The stress is building up and I'm struggling to handle it.  Funny thing is that I handle Liv's health problems better than I do stress.  I feel overwhelmed with keeping the house clean, work, Liv's party Saturday, expenses, and finding enough time to please everyone.  I sometimes feel like Liv is the only one that shows appreciation and she can't even talk. It's just this on going cycle that every so often it gets to me and I have an anxiety attack.  I'm going to go to a therapist tomorrow.  I hope that I like her so I can take care of myself.  I know that if I don't, Liv won't have me being able to help her. 

Today Liv has gone 6 months without seizures!

A Day Off

Today we had off work, but we had Livy go to daycare.  She does so much better when she has a routine to follow.  Plus she has therapies that she gets there, so she needs to go as often as possible.  It feels weird being home without her.  My husband and I went to the movies, which we haven't done since she was born.  It's nice to get a break, but I miss her terribly.  There's another day in February that I think she will be able to go to daycare and give us a day off.  It's definitely a bittersweet situation.  At least I get to go pick her up soon!

Potpourri

1. July 18th was Liv's last seizure, so we are almost at the 6 month mark with no seizures.  6 months was the longest we've made it before.

2. We ordered Liv a preschool backpack and lunch box with her name on them and they are so adorable.  I can't believe she starts school in 3 weeks!

3. Livy is having her 3rd birthday party next weekend.  I'm so excited that she's really turning into a little girl instead of still being in baby stage (aside from her development).

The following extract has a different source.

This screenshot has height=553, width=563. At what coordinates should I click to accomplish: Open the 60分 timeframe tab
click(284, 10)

4. Since we got her hair cut, it is so much easier to manage.  I can actually get a brush through it.

5. She was self-feeding pieces of bread last night.  She throws a lot of it on the floor, but it's great to see her trying to take care of herself.

6. She has really been practicing walking and pulling to a stand.  She realizes that this will help with her independence and she works so hard at it.

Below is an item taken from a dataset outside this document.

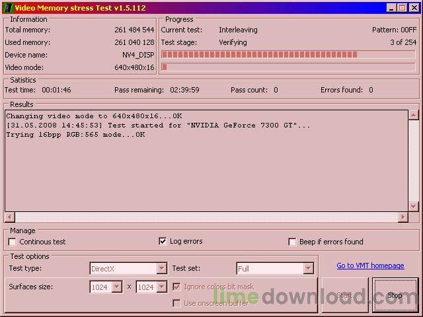
Task: Click the Results scroll down arrow
Action: [414, 207]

7. She has a GI appointment at the end of the month so we will see if her feeding schedule will change since she lost a pound.

I'm really looking forward to the weekend so I can spend time with her.  I miss her since I'm sitting here writing about her.  I usually try to put her out of my head while I'm work, but it's not working today.

Liv's First Haircut

I took Liv to my salon to get her hair cut. I had no idea if it was going to work out or not but her hair was getting even harder to manage. She screamed bloody murder getting her hair conditioned. It had to get done or they never would have gotten a comb through it. After that, it was smooth sailing. She loved watching in the mirror. Her hair looks so cute and easier to take care of. Yay!

ENT Appointment

Liv had an ENT appointment yesterday.  It was just a 6 month check up.  She had a lot of wax in her ears so he had to get it out to look at her tube.  She went into the silent scream.  I didn't really think that what he did was any big deal but this morning she woke up with blood in her ear.  It's a little scary seeing that.  Well it definitely explains the crying.  We don't have to go back for another 6 months.  I've been doing specialist appointments with Liv since she was 6 months old.  I know how all of this works with referrals and whatnot.  The secretary was telling me that I would need one for the next appointment.  I should have just said ok and walked away but I didn't.  I told her that since she has Personal Choice, she doesn't need a referral.  The secretary was saying that since she has Keystone Mercy as an insurance as well, she needs a referral and that she is not going to be held responsible if she can't be seen.  Ok lady, who was going to hold you responsible anyways?  I understand that she works with lots of people that are difficult because it's the public in Philadelphia, but I think I have an idea since I've been doing it for over 2 years.  I don't understand why people feel the need to argue.  After she said that I of course just dropped and didn't say anything else, even though she was mumbling things like she was irritated with me that I wouldn't listen.  Oh well.